• WHAT TO PRODUCE: List every novel named in the publishing passage below.

• TEXT:

□ □ □ □ □

Picking the Bones collected seventeen stories (three original) by Brian Hodge, while the long-delayed Stories from the Plague Years collected nine long stories (two original) by Michael Marano, illustrated by Gabrielle Faust. John Shirley supplied the Introduction.
Kin was a serial killer novel by Kealan Patrick Burke, available in an edition of 750 signed copies, and CD also reprinted Simon Clark’s 1997 novel King Blood and Edward Lee’s 2008 novel Bride of the Impaler in 1,000-copy signed editions and limited traycased, leatherbound editions.
Cemetery Dance also issued an omnibus of William Peter Blatty’s novels The Exorcist and Legion , illustrated by Keith Minnion and featuring an interview with the author by Brian Freeman. The book was available in a 750-copy signed edition and a lettered, traycased and leatherbound edition of fifty-two copies ($400.00).

□ □ □ □ □

• INFORMATION SHOWN:
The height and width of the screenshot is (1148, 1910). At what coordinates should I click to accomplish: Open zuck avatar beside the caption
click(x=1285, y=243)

□ □ □ □ □

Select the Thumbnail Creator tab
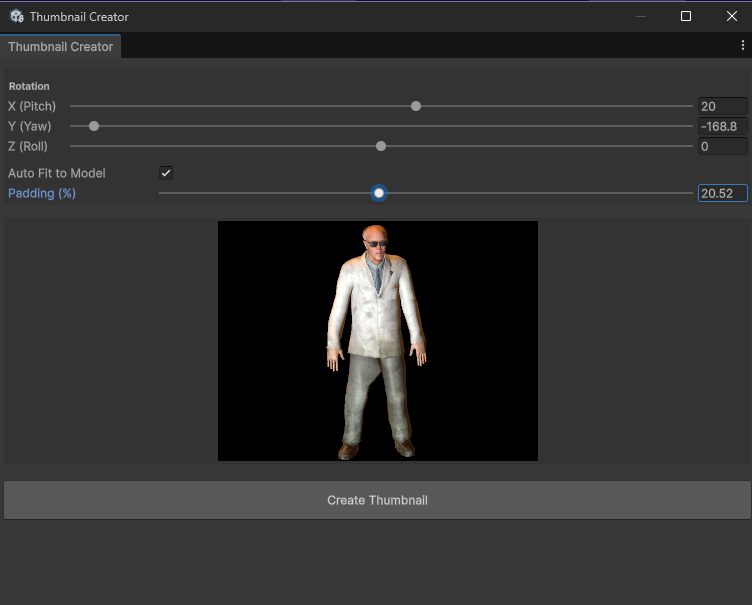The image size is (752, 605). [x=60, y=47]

□ □ □ □ □

• SOLUTION BELOW: Kin, King Blood, Bride of the Impaler, The Exorcist, Legion